## Given request
Copy the material below word for word, beginning at the line that contains "832x1228 pixels. At" and continuing through the end of the material. Leave the pictures out of your copy.

#### Task material ####

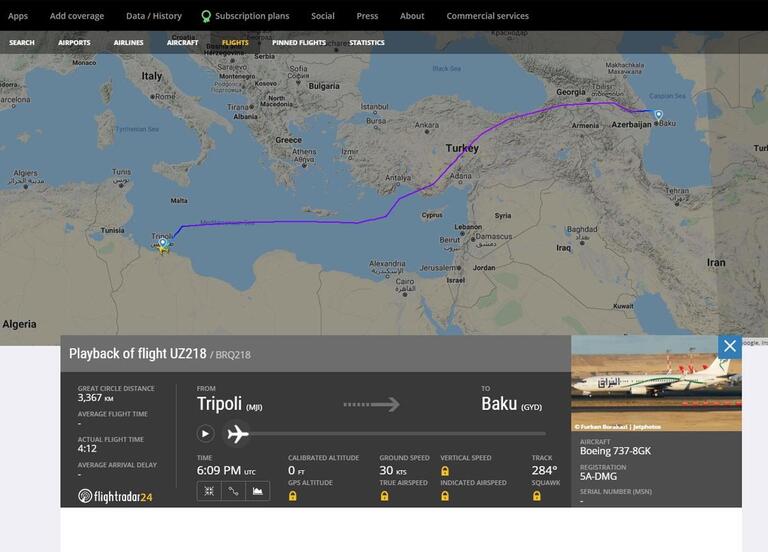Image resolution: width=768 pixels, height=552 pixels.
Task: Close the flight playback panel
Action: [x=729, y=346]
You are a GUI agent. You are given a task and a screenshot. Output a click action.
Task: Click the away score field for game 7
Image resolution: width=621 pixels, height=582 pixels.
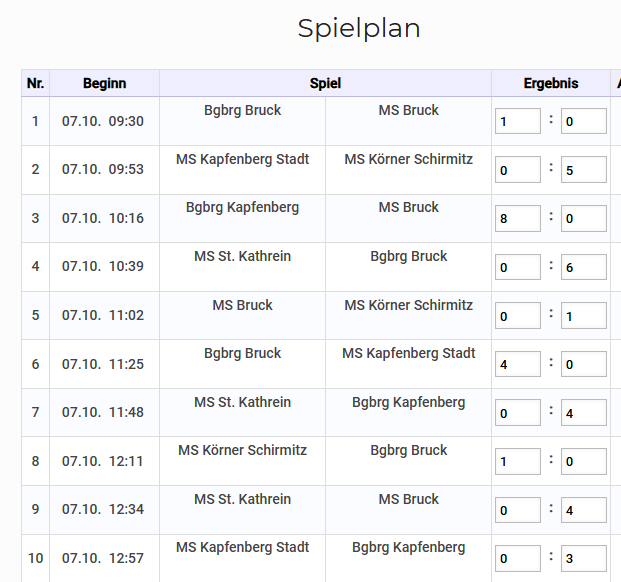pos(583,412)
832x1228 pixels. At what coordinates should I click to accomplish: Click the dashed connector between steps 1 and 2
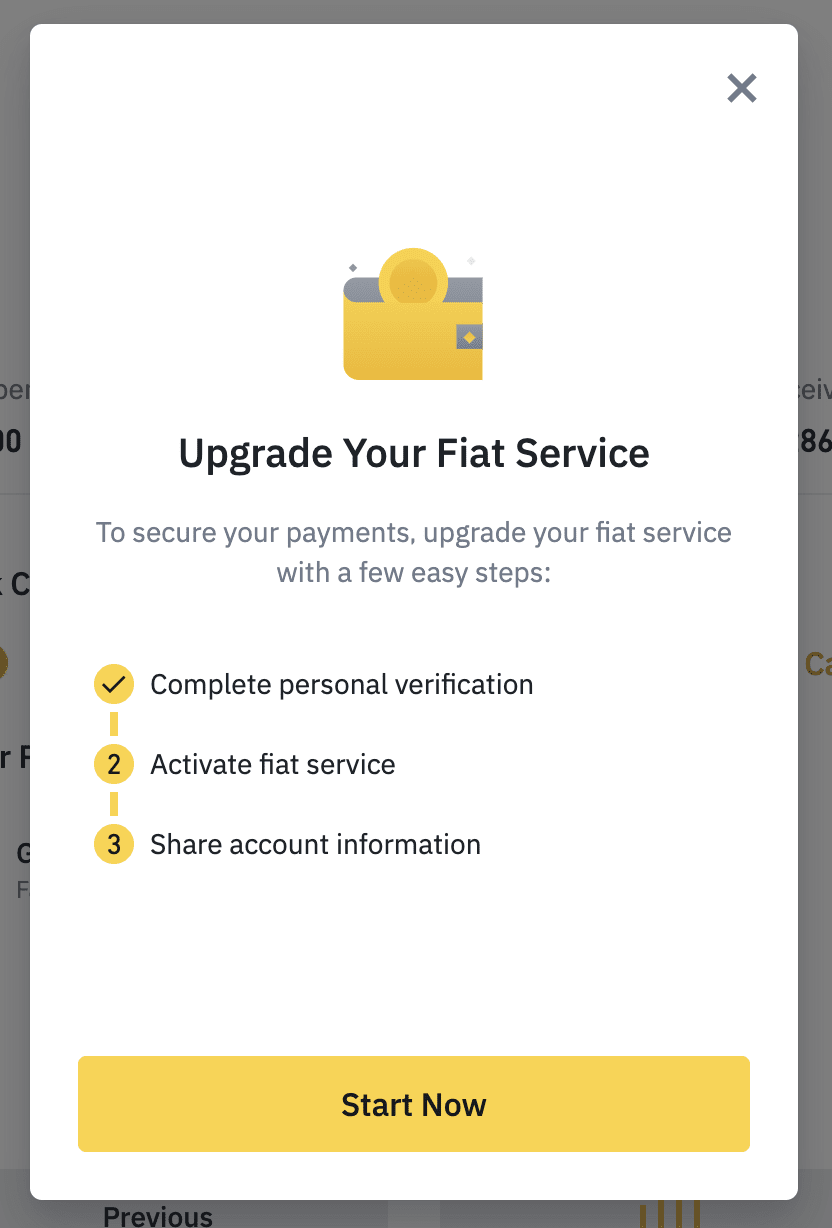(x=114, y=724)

####

## Complete answer
832x1228 pixels. At what coordinates should I click to accomplish: Click the dashed connector between steps 1 and 2
(x=114, y=724)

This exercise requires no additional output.